Understanding Your Analysis
Fraud Detection (StaqGuard)
A sophisticated fake statement passes human review more often than anyone admits. StaqGuard runs 27 signals across two independent layers on your documents and explains every finding in plain English — so the decision stays yours, but nothing slips by unseen.
The two layers
Layer 1 — Structural & metadata forensics (automatic, every document)
Before reading a single transaction, ClearStaq inspects the file itself:
- PDF producer fingerprinting — legitimate bank statements are generated by the bank's own PDF engine. A producer string from an editing tool (iLovePDF, online editors, desktop PDF software) means the file was touched after the bank produced it.
- Modification timestamps — banks generate and deliver statements once. A PDF modified days after its creation date is a red flag, and ClearStaq shows you both timestamps.
- Scanned-document detection — pages with image content but no extractable text are flagged transparently, because structural analysis is inherently limited on scans (the visual layer below matters more there).

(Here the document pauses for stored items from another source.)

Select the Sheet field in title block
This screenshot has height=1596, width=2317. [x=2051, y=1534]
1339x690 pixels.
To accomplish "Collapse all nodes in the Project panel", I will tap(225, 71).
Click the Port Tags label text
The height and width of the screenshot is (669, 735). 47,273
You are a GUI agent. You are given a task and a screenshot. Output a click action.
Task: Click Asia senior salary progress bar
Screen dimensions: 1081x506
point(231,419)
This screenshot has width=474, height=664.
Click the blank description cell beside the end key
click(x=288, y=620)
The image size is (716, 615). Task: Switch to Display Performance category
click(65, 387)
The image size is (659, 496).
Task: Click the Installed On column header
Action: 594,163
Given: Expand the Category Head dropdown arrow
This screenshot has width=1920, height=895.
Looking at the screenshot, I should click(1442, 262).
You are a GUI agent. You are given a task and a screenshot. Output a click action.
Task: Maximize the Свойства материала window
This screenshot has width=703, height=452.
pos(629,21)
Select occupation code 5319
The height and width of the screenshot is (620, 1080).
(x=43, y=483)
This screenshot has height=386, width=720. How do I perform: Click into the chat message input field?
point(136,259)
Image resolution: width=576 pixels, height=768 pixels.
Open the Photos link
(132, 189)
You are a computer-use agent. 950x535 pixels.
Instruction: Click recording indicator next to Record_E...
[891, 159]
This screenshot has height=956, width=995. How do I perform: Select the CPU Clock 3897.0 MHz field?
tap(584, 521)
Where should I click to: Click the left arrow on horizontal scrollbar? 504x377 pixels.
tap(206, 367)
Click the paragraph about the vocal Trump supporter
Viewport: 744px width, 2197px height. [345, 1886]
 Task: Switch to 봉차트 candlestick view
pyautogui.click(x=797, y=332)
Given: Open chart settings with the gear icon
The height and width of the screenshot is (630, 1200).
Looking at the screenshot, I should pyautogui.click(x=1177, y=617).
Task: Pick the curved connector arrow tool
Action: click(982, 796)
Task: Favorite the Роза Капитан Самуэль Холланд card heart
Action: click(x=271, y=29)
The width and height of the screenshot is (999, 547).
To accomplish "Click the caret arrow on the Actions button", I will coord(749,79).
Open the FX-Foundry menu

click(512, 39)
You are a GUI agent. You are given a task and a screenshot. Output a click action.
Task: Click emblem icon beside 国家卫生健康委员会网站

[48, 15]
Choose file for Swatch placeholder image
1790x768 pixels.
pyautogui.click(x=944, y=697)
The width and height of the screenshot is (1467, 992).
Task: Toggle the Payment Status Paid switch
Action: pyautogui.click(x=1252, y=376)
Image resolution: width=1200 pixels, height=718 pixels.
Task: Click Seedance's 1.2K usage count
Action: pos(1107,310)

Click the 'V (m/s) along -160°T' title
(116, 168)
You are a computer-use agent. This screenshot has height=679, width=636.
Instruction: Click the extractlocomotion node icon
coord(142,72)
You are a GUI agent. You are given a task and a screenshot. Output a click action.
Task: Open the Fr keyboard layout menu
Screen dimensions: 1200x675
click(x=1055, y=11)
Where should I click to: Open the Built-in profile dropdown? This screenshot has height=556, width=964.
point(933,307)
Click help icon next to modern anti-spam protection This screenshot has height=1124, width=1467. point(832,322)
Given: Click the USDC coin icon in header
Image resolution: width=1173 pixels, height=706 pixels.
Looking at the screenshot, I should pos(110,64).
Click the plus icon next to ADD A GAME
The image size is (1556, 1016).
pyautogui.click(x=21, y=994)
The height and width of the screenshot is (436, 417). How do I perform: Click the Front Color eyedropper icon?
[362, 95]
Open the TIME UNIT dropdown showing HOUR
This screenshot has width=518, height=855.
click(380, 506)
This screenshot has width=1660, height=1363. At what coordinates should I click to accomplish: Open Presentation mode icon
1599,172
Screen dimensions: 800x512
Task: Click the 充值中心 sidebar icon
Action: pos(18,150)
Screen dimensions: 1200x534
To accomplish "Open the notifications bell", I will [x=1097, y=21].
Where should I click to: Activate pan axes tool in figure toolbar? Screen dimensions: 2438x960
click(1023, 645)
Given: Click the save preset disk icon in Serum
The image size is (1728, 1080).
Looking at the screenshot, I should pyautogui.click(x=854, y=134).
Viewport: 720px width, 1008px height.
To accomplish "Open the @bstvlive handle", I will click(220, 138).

- Font, layout, and internal-consistency checks — mismatched fonts, broken layouts, and figures that don't reconcile.
Layer 2 — ClearStaqAI visual analysis (the upload toggle)
The AI layer renders the document and cross-references it against authentic bank templates, detecting pixel-level edits — an altered transaction amount, a pasted-in row, a doctored balance — that leave no structural trace. Enable it with the ClearStaqAI Fraud Detection toggle at upload (~10 seconds extra per file), or run it later via Reprocess.
Reading the results
Severity levels
Every finding carries a severity and a human-readable explanation:
| Severity | Meaning | Example finding |
|---|---|---|
| SUSPICIOUS | Strong tampering indicator — review before any decision | "PDF producer is 'ilovepdf'. This library is commonly embedded in PDF editing software. Legitimate bank statements use the bank's own PDF engine." |
| MEDIUM | Inconsistent with how banks deliver statements | "The PDF was modified 8d 0h after it was created. Bank statements are generated and delivered without later modification." |
| MINOR | Context that limits or frames the analysis | "Pages contain image content but no extractable text characters. This is consistent with a scanned paper document." |

The fraud score
Each document gets a fraud score from 0–100, banded Low / Medium / High, shown in the Documents list and on the document's Fraud Detection tab.
Client Fraud Summary
On a client's Risk Profile tab, ClearStaq aggregates metadata and visual findings across every statement the client has submitted — so a clean January statement doesn't bury a doctored March one. The client-level view also shows Max Fraud Score (the worst statement in the batch), NSF count, and negative balance days, plus Data Quality Checks (e.g. "One day with negative closing balance detected on 2026-02-17").
What to do with a flagged statement
A fraud flag is a signal for human review, not an automatic decline. Recommended flow:
- Read the specific findings — "modified after creation" plus "editing-tool producer" together is far stronger than either alone.
- Ask the merchant for the statement directly from their online banking (download, not print-and-scan).
- Compare the two versions — differences in amounts or transactions are your answer.
- Add what you find as a note on the client profile, so your team sees it on every future deal.
FAQ
Does fraud detection run on every document? Layer 1 (structural/metadata) runs automatically on every upload. Layer 2 (ClearStaqAI visual) runs when the toggle is enabled at upload, or via Reprocess afterwards.
What does "fraud analysis was skipped" mean on a document? The ClearStaqAI visual layer wasn't enabled for that upload. Structural findings still appear on the client's Risk Profile. Reprocess the document with the toggle on to add visual analysis.
Can a legitimate statement trigger flags? Yes — for example, a broker who merges PDFs before uploading introduces an editing-tool fingerprint. That's exactly why findings come with explanations: you can identify benign causes. Best practice is uploading original, unmerged bank PDFs.
What's the catch rate? StaqGuard detects 95%+ of altered documents in our testing, and the two-layer design (structural + visual) minimizes false positives — each layer cross-validates the other.
Are my documents used to train models? No — customer documents are never used to train models. See clearstaq.com/security.